RECORDS FOR THIS TASK:
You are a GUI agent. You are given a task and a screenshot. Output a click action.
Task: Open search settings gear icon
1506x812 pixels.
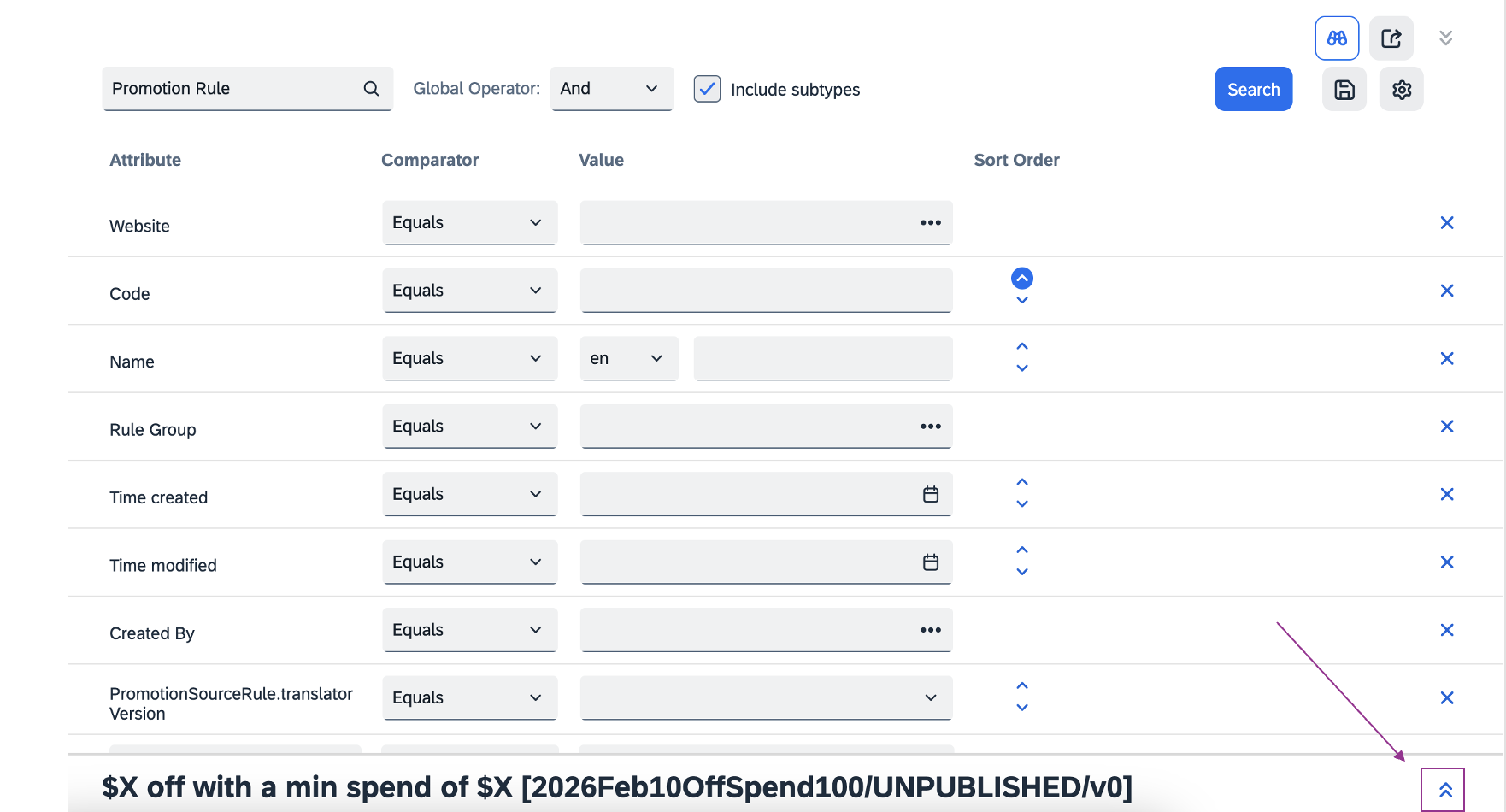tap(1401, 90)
==
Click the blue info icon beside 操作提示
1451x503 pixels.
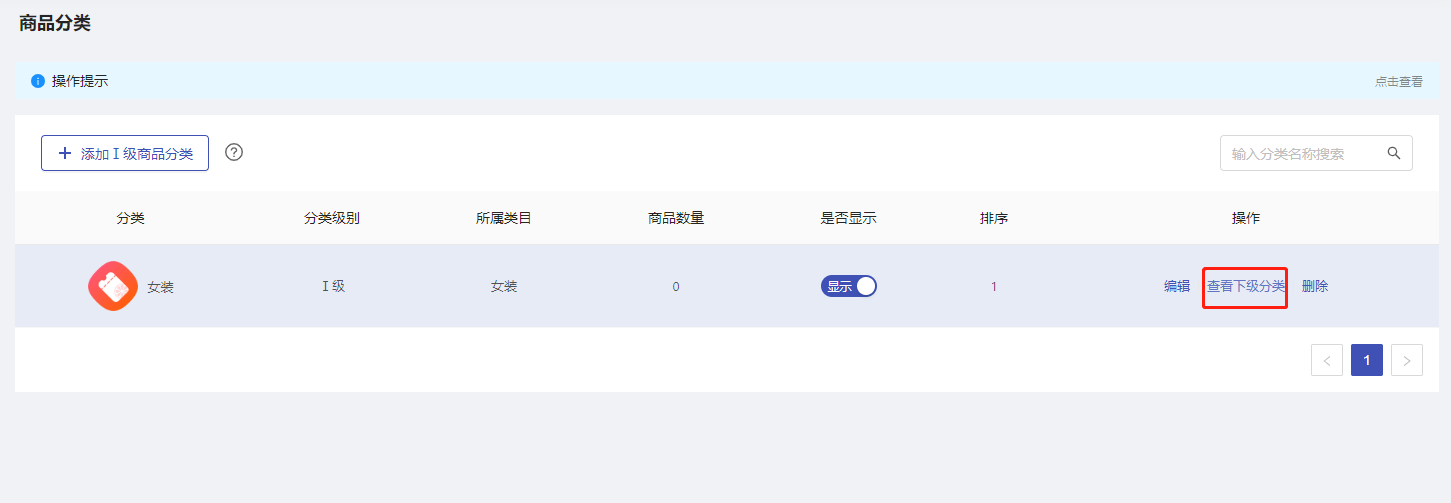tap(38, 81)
* * *
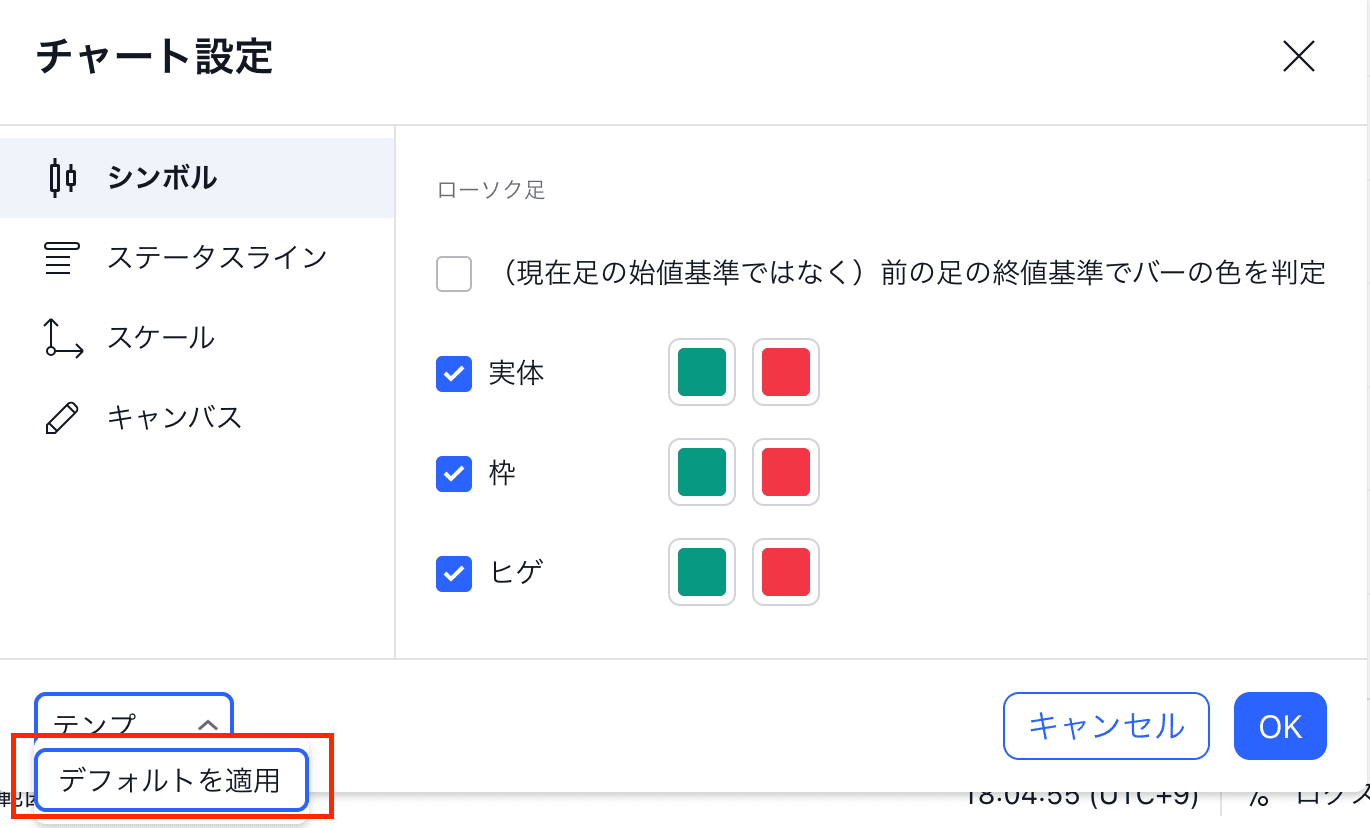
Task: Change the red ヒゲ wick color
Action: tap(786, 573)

YOUR OBJECTIVE: Your task is to copy each line of the entries that includes the word "icon".

COMPLETED TASK:
Task: Open search settings gear icon
Click the blue info icon beside 操作提示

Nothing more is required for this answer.